**Introducing Tidbit Tuesday. A single-serving story found in the trenches of stay-at-home dading, appearing every other week. Due to job changes I’m now watching our four children for half of the time. This is looking like fertile riffing ground. Let’s begin.
Keeping a house clean is a continuous job. Especially when it’s packed with tons of tiny people that hold me responsible for their actions. Whenever I have two free hands I’m washing dishes, loading laundry, or vacuuming because the moment I pause the steady stream of cleaning, it’s all over. Much like bailing rainwater out of a sinking boat, if you stop for a second those kids will downpour you to the bottom of an ocean that only a full weekend of cleaning can pull you out of. And no one should have to spend their weekend doing that.
During one of my “free” moments last week I was wiping down the counters when Roman(2) comes around the corner talking gibberish. He starts tugging on both of my back jean pockets needing something. They always need something. I tell him to hold on while I dump my handful of crumbs in the trash, and say a quick prayer about him learning English soon. He then follows me to the trash can still trying to pull a man-beast, seven times his weight, in the opposite direction. This is completely annoying to the man-beast.
Once the crumbs find their final resting place I twist around and keep myself from helping Roman find his final resting place.
“What do you want child?!”
He then reaches into one of my back pockets to retrieve something he’d just dropped in there. I remove his hand and try to fish it out myself, but I can’t. My pocket has been welded shut. I twist further to get both eyes on it. As I peel it apart the gooey, stretchy pink mass reminds me that Charity was the one who wanted kids in the first place.
The chewed up gum was firmly anchored to both sides. He must have dropped it in there and then, like a coach sending in a player to make a big play, gave me a “GO GET ’EM!!!” slap on the rear. This was to ensure that the gum adhered to as many square centimeters as possible.
Then I think he wanted it back, because he’s two.
As I stand there thumbing through my mental archives looking for ideas on how to remove gum from clothes, I see Roman, for whatever reason, is now trying to pour the liquid of a large cup into a much, much smaller one.
He fails miserably, spills water all over the floor, and probably doesn’t learn the lesson he should about liquids and volume. Yay for back-to-back messes! Fortunately one is way easier to clean up.
This all happened within 45 seconds. The speed at which he transitioned from one mess to the other had me wondering if the gum incident was actually a diversion for his ultimate diabolical plan of transferring water between cups.
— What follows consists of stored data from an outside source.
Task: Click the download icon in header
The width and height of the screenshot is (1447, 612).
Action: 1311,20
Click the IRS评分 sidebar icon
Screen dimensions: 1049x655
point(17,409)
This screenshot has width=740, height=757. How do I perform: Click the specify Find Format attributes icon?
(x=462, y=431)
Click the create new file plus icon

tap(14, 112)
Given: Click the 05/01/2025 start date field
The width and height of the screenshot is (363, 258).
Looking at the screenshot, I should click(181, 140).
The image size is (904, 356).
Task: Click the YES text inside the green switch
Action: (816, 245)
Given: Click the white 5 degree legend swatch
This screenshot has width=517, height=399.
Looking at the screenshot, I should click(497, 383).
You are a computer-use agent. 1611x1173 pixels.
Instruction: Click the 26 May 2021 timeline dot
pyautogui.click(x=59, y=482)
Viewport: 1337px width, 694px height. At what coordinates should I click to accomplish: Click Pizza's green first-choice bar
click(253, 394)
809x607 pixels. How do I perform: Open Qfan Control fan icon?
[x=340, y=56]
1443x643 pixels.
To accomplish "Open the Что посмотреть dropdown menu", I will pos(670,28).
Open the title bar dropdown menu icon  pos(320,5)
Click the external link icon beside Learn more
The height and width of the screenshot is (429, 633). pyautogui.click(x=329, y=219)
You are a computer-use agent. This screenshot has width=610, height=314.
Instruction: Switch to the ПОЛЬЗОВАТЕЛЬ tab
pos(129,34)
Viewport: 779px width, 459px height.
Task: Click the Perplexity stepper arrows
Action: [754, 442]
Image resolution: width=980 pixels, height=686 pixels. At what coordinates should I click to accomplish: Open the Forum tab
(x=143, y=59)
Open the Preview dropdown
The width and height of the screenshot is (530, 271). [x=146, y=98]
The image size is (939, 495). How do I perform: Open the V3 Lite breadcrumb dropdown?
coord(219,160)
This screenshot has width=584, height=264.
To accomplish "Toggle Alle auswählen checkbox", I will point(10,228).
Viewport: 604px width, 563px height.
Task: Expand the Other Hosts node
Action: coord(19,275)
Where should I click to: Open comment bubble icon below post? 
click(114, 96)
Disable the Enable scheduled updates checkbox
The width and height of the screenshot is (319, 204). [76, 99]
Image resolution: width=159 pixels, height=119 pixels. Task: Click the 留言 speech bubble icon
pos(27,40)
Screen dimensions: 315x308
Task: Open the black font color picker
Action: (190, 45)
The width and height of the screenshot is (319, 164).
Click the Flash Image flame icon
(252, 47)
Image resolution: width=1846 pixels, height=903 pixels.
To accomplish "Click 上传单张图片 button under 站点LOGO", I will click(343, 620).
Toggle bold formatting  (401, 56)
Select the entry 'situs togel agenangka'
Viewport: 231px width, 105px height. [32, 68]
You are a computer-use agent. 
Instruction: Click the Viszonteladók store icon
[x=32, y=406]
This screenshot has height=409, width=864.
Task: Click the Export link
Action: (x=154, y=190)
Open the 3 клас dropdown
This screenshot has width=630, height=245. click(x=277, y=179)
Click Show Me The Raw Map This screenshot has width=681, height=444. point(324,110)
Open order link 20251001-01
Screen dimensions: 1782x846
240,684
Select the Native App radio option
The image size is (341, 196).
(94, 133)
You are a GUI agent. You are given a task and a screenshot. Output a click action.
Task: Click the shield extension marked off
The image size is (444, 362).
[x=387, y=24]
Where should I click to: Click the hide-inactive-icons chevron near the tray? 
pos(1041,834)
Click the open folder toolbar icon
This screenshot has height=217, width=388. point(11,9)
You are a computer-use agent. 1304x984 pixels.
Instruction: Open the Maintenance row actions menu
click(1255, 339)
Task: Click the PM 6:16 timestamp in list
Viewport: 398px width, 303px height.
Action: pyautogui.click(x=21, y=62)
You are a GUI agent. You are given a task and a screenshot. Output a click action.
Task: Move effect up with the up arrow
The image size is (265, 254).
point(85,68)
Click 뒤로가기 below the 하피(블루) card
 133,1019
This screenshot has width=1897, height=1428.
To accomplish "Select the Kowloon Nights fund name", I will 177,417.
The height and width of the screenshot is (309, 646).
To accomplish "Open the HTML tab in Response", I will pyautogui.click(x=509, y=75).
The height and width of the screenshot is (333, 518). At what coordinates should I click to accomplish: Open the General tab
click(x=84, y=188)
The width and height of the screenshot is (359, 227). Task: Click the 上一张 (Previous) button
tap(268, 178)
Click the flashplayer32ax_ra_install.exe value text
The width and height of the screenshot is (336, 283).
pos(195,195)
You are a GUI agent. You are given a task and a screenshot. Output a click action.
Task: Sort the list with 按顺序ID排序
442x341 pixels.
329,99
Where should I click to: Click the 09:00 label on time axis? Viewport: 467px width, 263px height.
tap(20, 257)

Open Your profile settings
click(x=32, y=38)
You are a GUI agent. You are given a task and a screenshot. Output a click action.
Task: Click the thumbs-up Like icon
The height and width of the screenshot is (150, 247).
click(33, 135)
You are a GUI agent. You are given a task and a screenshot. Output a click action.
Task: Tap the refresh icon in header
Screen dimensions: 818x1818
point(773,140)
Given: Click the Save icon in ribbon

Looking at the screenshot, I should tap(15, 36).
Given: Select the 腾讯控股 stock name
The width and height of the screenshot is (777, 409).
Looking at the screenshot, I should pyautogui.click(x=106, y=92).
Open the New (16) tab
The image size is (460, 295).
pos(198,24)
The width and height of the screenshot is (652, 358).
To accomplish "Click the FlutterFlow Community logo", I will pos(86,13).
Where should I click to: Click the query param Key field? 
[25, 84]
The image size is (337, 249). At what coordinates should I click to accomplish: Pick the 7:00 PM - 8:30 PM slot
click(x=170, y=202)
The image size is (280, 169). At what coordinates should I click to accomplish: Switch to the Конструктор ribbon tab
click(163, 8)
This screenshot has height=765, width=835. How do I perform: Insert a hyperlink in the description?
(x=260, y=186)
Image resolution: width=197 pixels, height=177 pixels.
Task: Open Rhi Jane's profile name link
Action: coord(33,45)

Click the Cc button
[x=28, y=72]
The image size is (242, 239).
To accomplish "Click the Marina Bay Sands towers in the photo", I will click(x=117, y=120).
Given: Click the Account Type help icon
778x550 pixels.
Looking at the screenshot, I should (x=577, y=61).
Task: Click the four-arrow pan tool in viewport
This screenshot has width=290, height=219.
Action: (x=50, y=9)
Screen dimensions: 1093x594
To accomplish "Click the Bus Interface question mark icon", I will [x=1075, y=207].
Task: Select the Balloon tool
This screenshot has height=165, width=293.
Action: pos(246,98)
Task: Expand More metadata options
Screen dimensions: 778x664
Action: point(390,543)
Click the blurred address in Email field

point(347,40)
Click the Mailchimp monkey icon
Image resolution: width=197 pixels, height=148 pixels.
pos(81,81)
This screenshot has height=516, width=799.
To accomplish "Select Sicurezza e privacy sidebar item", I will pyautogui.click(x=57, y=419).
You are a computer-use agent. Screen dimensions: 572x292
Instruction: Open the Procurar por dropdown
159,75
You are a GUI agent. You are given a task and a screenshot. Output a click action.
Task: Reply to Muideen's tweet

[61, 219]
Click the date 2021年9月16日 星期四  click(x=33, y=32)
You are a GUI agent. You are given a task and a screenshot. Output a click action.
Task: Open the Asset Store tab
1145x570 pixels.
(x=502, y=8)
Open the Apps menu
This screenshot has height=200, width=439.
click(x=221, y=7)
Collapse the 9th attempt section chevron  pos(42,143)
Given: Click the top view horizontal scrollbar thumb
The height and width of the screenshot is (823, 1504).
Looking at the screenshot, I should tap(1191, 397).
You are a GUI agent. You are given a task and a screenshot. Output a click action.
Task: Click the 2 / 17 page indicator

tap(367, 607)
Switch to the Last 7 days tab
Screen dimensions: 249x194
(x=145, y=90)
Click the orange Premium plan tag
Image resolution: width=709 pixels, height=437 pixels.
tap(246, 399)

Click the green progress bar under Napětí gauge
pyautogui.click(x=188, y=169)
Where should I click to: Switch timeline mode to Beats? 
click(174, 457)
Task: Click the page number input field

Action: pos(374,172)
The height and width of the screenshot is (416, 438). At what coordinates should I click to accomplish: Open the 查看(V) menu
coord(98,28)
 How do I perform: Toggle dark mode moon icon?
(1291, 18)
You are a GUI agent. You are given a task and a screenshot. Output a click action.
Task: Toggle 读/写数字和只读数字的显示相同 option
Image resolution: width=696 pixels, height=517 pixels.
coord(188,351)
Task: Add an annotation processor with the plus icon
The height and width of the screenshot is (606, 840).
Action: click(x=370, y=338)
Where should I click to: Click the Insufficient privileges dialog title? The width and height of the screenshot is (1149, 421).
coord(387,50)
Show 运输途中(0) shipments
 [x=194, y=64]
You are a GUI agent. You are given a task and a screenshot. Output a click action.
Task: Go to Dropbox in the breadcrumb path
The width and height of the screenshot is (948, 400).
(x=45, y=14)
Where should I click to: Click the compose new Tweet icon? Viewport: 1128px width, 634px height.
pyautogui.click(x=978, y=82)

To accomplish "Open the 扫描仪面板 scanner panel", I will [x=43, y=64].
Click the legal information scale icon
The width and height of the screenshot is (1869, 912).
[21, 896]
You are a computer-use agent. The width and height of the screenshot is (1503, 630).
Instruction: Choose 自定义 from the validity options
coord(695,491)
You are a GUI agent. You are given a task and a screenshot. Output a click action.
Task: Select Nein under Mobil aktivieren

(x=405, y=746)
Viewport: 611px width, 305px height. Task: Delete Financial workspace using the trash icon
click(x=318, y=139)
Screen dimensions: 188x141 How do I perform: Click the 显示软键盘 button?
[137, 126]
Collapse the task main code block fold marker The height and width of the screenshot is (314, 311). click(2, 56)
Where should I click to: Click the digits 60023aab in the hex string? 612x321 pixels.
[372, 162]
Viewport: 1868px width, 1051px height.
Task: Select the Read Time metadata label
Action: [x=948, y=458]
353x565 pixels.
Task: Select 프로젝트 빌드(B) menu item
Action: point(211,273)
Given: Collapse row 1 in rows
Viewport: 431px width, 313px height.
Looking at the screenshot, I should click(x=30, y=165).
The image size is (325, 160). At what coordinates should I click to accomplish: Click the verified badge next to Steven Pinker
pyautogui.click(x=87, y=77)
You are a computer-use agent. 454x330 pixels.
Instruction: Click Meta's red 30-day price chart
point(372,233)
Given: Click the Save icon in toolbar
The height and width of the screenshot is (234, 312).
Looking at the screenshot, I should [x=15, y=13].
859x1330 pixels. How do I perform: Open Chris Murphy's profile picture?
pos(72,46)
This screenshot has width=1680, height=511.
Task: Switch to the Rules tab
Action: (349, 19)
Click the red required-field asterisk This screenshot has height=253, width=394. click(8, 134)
This would be like someone robbing a bank so the police won’t notice them loitering shortly thereafter.
Nice job son, let’s work on your villainy though.
I ended up putting my jeans in the freezer, then scraping off the hardened gum, and hitting it with Goo Gone. I also considered walking around in my underwear all day to teach everyone a lesson about giving their two-year-old brother gum. I didn’t do it though. I think the threat of it was enough.